# Task objective:
Begin your copy at the line that holds "Where should I" and carry it through the final line of the data, writing out each line exactly and omitting pictures.

# The data:
BEGIN

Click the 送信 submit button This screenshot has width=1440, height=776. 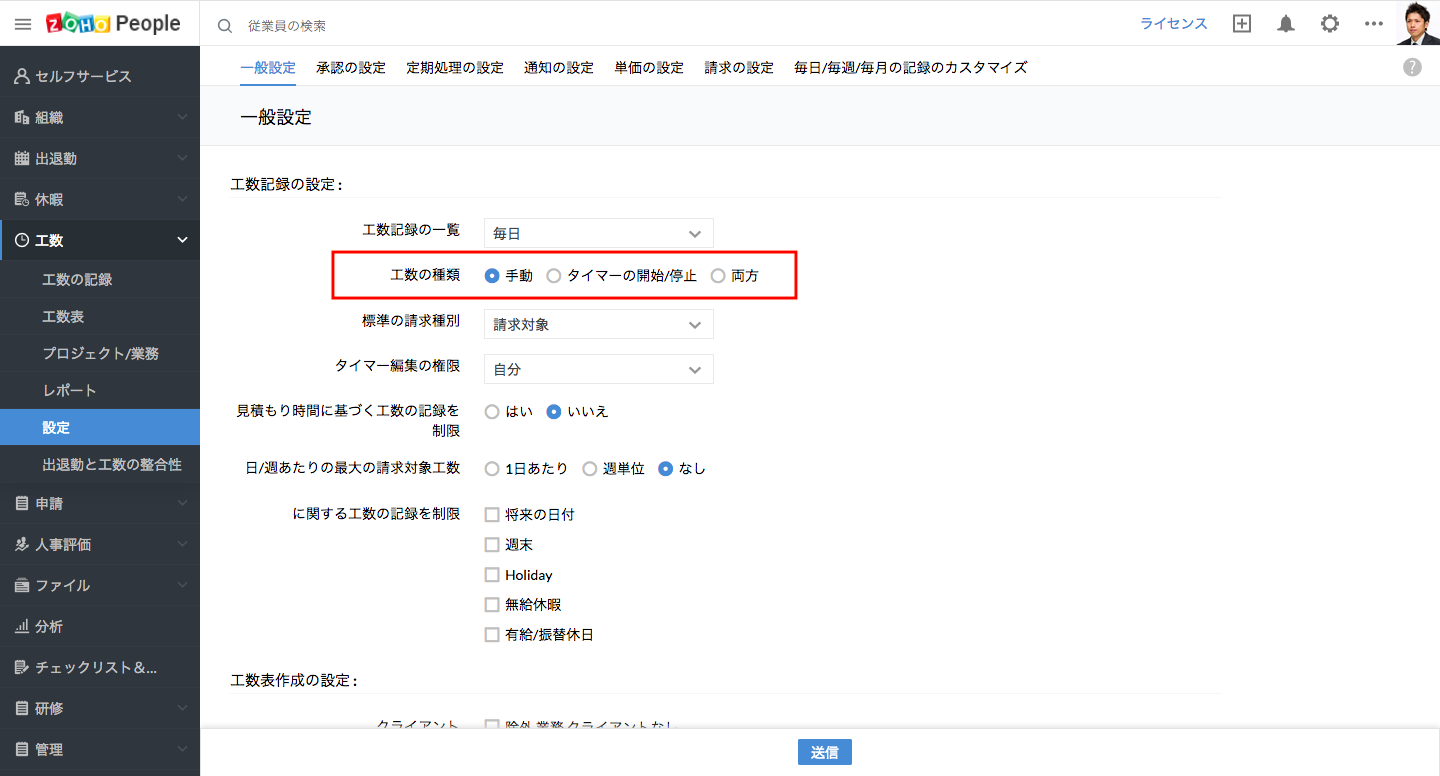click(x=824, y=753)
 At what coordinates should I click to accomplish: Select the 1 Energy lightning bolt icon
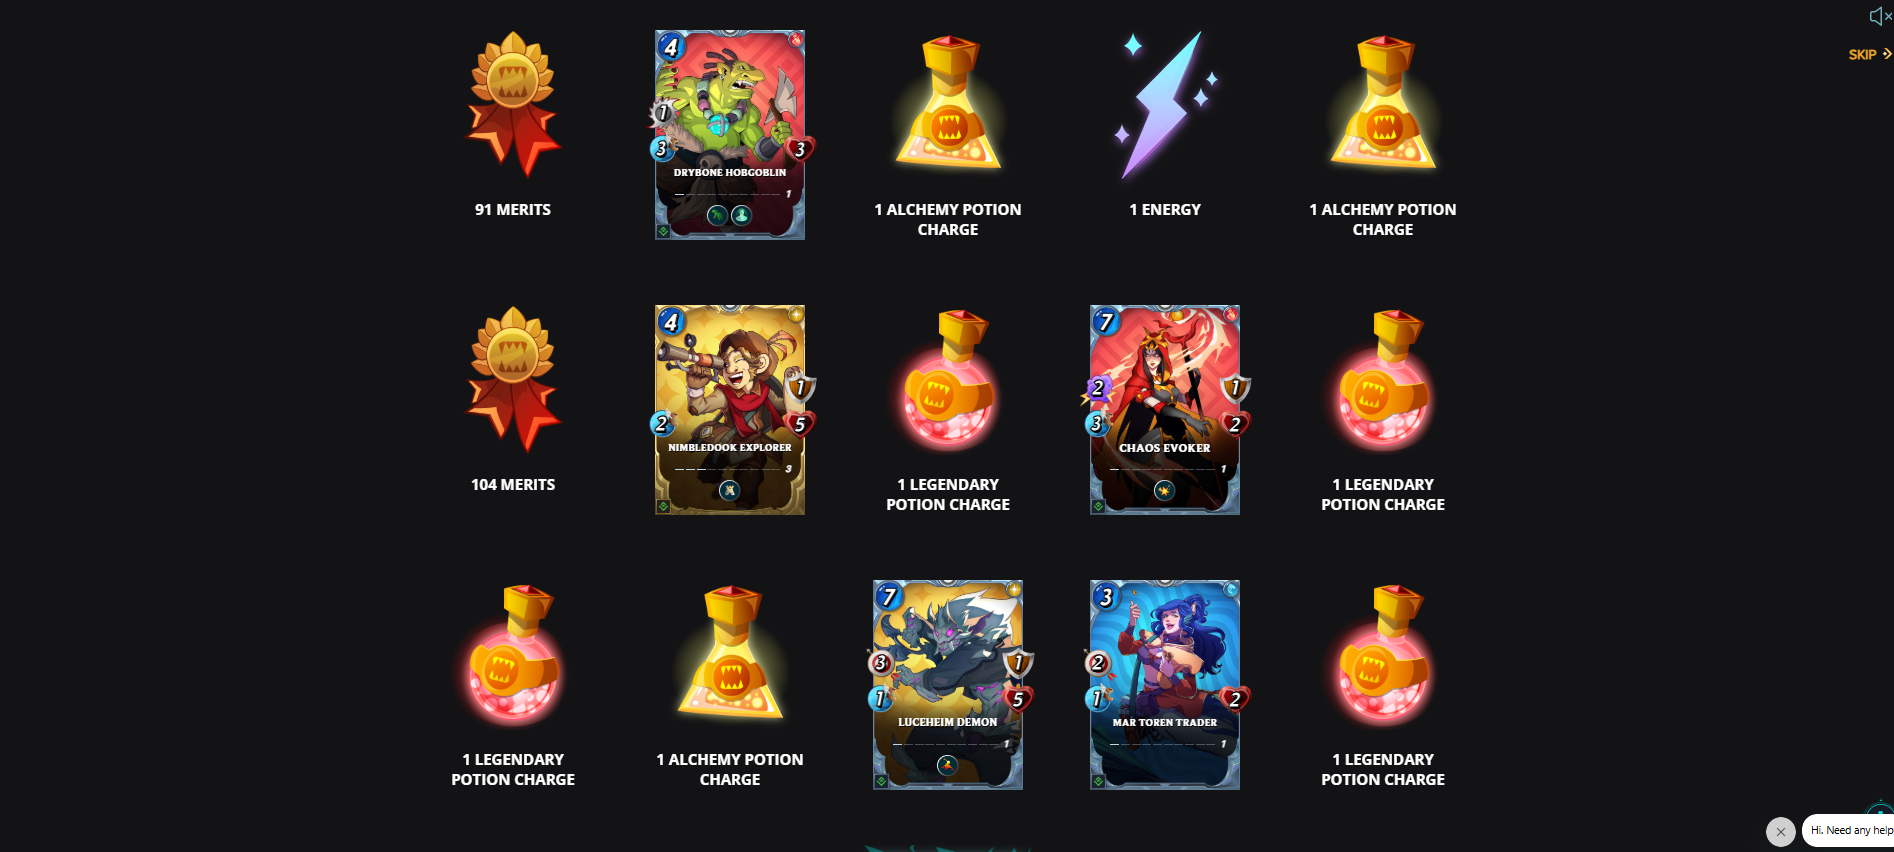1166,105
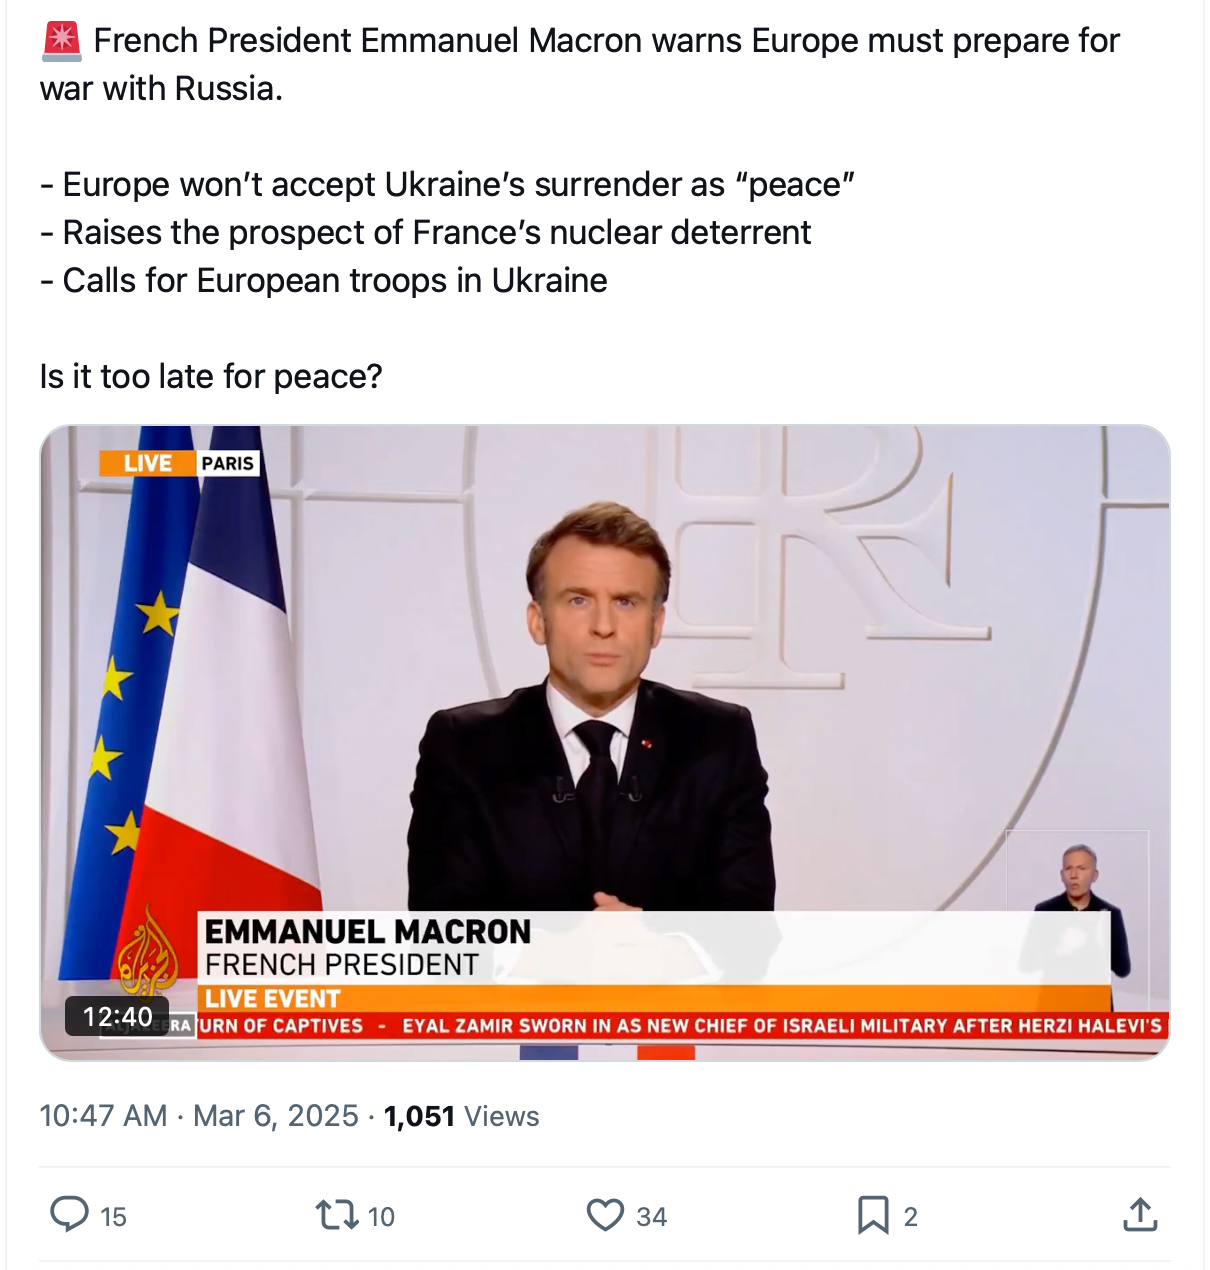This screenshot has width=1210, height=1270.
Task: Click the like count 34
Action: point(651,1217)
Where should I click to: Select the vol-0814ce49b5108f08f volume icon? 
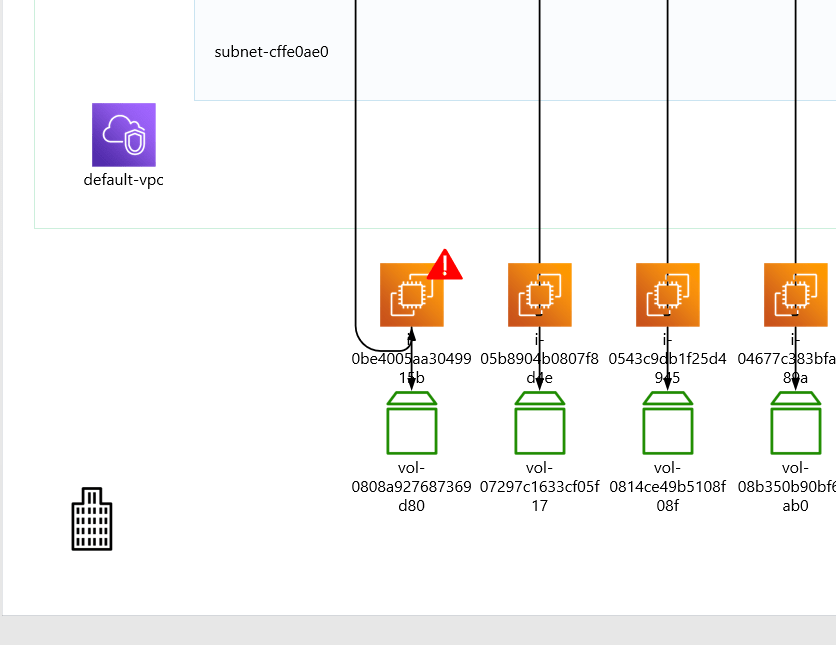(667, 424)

END

# Solution to the exercise:
Where should I click to: Select the vol-0814ce49b5108f08f volume icon? 
(667, 424)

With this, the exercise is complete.